*** Opening of Records supplied ***

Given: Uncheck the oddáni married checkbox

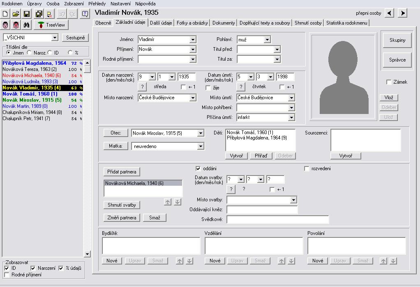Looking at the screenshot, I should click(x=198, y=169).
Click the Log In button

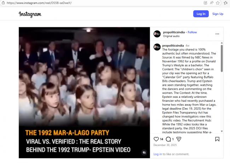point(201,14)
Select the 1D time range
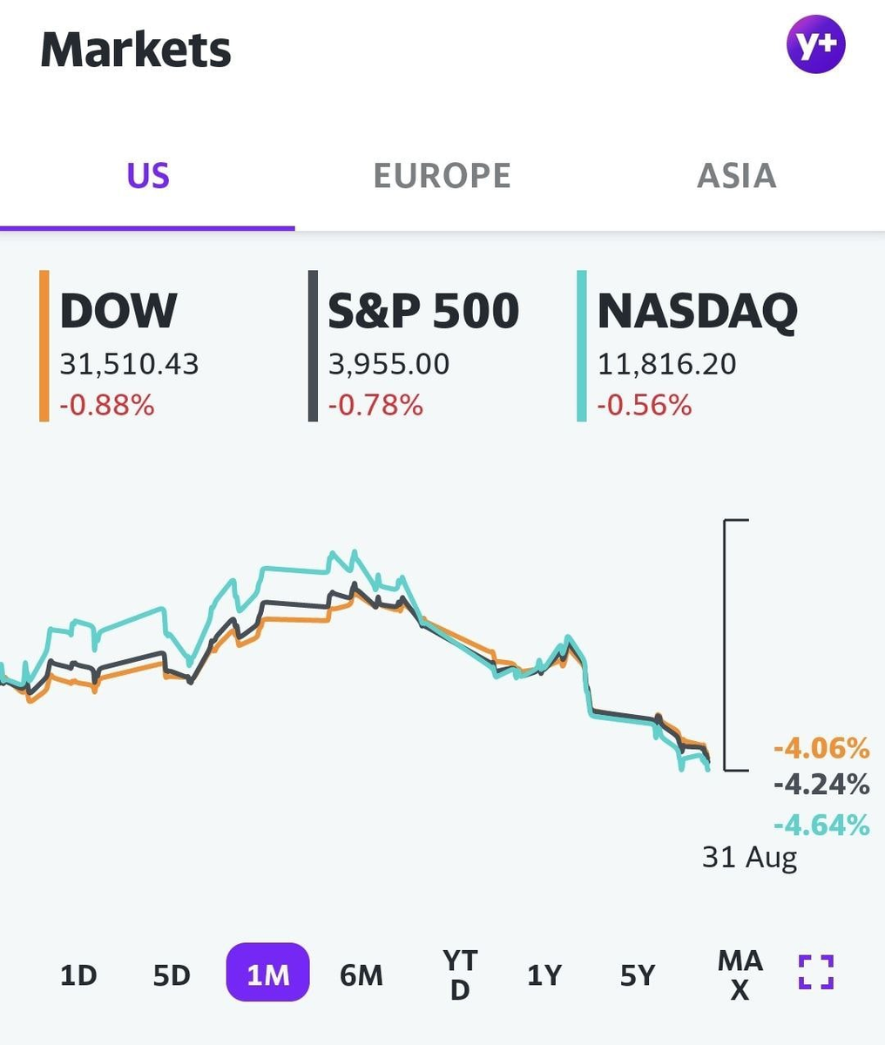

*** Close of Records supplied ***
*** Opening of Records supplied ***

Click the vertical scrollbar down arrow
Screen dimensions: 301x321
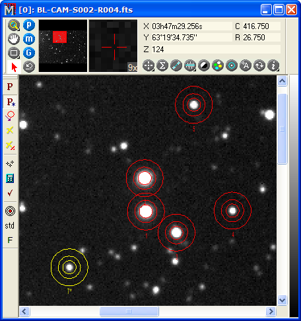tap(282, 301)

*** Close of Records supplied ***

* **Exercise goal**: Among the entries above, copy exactly the stretch from the line holding "Given: Uncheck the oddáni married checkbox" through the line holding "Select the 1D time range", leaving out any pictures.

* **Result**:
Given: Uncheck the oddáni married checkbox

Looking at the screenshot, I should click(x=198, y=169).
Click the Log In button

point(201,14)
Select the 1D time range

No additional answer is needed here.